Systemic lupus erythematosus (SLE) is a chronic, relapsing autoimmune disease that affects various organs. About one third of patients develop eye involvement, which correlates with disease activity.
Like the systemic manifestations, the ocular manifestations can be very variable. The most common eye involvement in SLE is the dry eye syndrome (keratoconjunctivitis sicca), caused by inflammation of the lacrimal gland. Depending on the severity of the symptoms, therapy can vary from local wetting with eye drops to systemic immunosuppressive drugs. Other surface involvement includes swelling of the eyelid, redness of the eyelid, inflammation of the eyelid margin and conjunctivitis. Less common causes of eye redness in SLE are inflammation of the connective tissue layer between the conjunctiva and the sclera (episcleritis) and inflammation of the sclera (scleritis). More rare causes of eye redness in SLE are inflammation of the iris (uveitis) and corneal inflammation.
If the retina is involved
Retinal involvement (SLE retinopathy) is found in about 5% of patients and may occur in association with choroidal involvement (chorioidopathy). SLE retinopathy correlates with the activity of systemic and cerebral SLE and is explained by two mechanisms: direct effect of the vascular inflammation (vasculitis) by the Autoimmune process and indirect effect of the secondary hypertension resulting from the renal damage. Through these two mechanisms, numerous retinal and choroidal findings can develop, causing loss of vision.

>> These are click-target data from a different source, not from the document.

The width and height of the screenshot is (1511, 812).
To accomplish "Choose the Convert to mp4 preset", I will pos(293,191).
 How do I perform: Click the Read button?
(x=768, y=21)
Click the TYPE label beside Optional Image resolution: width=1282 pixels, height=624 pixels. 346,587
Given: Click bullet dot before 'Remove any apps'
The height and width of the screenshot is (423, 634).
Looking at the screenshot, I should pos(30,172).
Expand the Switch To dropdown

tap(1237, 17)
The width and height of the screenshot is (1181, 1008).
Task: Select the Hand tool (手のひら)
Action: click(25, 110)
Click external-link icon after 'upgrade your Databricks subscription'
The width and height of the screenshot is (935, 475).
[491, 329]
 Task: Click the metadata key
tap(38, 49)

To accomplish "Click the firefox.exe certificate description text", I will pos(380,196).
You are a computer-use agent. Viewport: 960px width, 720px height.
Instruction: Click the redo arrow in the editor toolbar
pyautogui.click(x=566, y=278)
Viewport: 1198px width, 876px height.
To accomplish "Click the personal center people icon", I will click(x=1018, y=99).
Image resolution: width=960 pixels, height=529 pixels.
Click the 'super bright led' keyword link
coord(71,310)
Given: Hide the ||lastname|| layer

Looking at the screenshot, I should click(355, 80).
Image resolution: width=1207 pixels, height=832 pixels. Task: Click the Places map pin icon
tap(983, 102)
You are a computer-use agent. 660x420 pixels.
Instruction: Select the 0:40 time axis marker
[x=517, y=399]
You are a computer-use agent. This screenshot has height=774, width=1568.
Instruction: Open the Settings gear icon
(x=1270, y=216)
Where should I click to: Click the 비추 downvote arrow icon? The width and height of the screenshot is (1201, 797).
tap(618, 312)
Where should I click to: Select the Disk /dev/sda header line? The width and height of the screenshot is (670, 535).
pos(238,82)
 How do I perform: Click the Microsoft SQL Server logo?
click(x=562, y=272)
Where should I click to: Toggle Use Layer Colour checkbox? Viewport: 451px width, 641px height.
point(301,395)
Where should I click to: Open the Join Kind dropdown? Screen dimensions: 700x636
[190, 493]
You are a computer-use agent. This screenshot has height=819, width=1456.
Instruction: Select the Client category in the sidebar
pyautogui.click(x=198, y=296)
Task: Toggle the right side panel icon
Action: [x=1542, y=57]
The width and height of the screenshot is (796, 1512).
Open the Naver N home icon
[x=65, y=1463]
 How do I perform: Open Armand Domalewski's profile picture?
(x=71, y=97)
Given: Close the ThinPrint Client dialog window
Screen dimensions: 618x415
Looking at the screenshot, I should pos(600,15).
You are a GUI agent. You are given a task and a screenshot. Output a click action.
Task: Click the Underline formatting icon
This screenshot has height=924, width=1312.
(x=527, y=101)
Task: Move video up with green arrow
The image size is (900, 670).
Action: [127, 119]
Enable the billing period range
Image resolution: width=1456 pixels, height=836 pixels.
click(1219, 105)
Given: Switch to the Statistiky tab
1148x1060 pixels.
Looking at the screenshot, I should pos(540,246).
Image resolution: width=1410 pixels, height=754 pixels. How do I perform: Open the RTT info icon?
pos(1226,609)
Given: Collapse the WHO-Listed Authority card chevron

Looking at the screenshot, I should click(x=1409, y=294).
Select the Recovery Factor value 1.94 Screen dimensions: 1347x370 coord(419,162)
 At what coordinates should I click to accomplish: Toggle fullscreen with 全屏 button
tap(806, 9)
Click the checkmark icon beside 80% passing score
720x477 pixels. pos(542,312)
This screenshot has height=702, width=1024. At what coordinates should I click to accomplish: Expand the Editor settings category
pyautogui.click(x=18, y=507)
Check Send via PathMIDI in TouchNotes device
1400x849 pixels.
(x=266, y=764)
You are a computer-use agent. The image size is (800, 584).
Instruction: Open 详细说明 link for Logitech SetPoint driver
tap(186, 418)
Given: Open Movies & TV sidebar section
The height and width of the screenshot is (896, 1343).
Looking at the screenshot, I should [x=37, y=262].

When the central nervous system is involved
In some cases there are also Eye movement disorders with double vision. They may be caused by local inflammation of the eye muscles (myositis) or by involvement of the central nervous system. The most common sign of central nervous system involvement is considered to be inflammation of the optic nerve (optic neuritis) in the first place, in 1% of cases, followed by ocular myasthenia, visual field loss and swelling of the optic nerve in the context of chronic cerebrospinal fluid pressure (pseudotumour cerebri).
Since ocular manifestation can be the first clinical sign of the disease, good interdisciplinary cooperation is a prerequisite for successful treatment. Early diagnosis and treatment are crucial to avoid permanent visual impairment.